By the time YoungSon, at age 7, was officially diagnosed with ASD (PDD-NOS), I already knew he was on the autism spectrum. His IQ tested consistently at 72 for years, and he was clearly not functioning too well in many situations. I saw signs of sensory issues, apraxia, dyslexia, selective mutism, and many other conditions, but never felt any diagnosis really fit. He had an IEP since preschool (yes, you can get an IEP without a medical diagnosis - the school can do what they call an educational diagnosis), and speech therapy, reading interventions, and occupational therapy for years, to no particular effect. No therapeutic interventions had any positive effect at all. School was the worst experience for him - we had great IEPs, but even in the best situations, he didn't learn in that environment, and he found it hugely anxiety producing.

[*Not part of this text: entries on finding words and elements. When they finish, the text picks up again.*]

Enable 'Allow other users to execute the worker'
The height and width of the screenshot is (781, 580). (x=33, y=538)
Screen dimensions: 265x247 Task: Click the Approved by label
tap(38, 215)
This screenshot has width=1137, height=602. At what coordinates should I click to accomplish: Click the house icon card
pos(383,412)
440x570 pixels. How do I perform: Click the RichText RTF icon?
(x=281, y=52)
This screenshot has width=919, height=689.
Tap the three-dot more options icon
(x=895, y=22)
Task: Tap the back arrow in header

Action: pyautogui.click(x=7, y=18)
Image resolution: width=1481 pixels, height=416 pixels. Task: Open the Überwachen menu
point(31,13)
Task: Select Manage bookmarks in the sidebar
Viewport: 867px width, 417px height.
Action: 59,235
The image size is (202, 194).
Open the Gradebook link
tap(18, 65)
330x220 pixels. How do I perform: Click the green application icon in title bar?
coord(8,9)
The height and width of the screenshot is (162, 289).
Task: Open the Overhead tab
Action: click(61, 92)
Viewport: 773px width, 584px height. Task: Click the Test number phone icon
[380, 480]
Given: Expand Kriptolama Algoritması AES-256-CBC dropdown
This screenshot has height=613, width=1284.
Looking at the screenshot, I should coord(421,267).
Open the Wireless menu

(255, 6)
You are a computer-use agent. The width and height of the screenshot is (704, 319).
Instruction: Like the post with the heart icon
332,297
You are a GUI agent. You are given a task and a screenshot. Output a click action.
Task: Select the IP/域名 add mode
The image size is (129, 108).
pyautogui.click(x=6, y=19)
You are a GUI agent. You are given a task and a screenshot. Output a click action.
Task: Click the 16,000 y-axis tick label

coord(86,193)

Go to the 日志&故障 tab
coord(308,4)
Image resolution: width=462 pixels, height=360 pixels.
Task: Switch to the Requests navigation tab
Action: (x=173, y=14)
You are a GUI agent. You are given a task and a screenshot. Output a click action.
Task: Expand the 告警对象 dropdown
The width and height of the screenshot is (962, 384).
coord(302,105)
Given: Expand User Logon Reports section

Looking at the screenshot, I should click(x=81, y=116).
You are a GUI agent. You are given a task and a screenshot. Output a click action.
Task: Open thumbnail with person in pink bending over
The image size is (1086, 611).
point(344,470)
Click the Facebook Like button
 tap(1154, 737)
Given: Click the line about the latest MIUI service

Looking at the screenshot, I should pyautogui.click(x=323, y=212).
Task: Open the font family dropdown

By the time he was 9 or so, I took him out of school (to homeschool, unschool, really) and declined all therapy. We did try specialized tutors for reading, but at 14, he still tested at low 2nd grade level. I always knew the IQ tests missed his intelligence: he had amazing depth and insight and memory, and could express it with me. Just not with strangers or in a test situation. Over the years, we did try various therapeutic approaches, dietary changes, meds, homeopathy, and whatever else. But YoungSon benefited most from just being allowed to be who he was, and how he was.

 

10 years later, at age 17: I have no explanation for this, but in the last year or 2, he has dropped nearly all the symptoms that were such obstacles for years. Over last summer, he suddenly could read! No tutoring, no nothing. He has passed the high school reading proficiency test for graduation. Today, Jules Verne is his favorite author, and he is reading Thoreau for pleasure. Who would have predicted? He has dropped all his dietary aversions/limitations, and sushi is his favorite food (I swear he lived on popcorn for years!). His IQ tests at 125 now. He is still quirky as hell, but not in ways that interfere with life. He is polite, caring and funny, attends mainstream high school, has normal personal hygiene, has  a couple good, long-term friends, declines all IEP accommodations, and is looking for a job. YoungSon still has autism. No question. But he has outgrown many of the symptoms, and taught himself coping strategies for most of the others.

 

In retrospect, his diagnosis was fairly useless, but harmless. From my perspective, it was sort of validating: confirming by professionals what I already knew as a mother. And it did help me understand some of the behaviors I was seeing. I don't see any way that he was harmed by the "label", even though it never really fit right or provided any interventions. I would never suggest that any one else's child will simply "outgrow" autism. I don't mean to say that interventions are useless, or that diagnosis is meaningless. But in our case, it was not the "answer".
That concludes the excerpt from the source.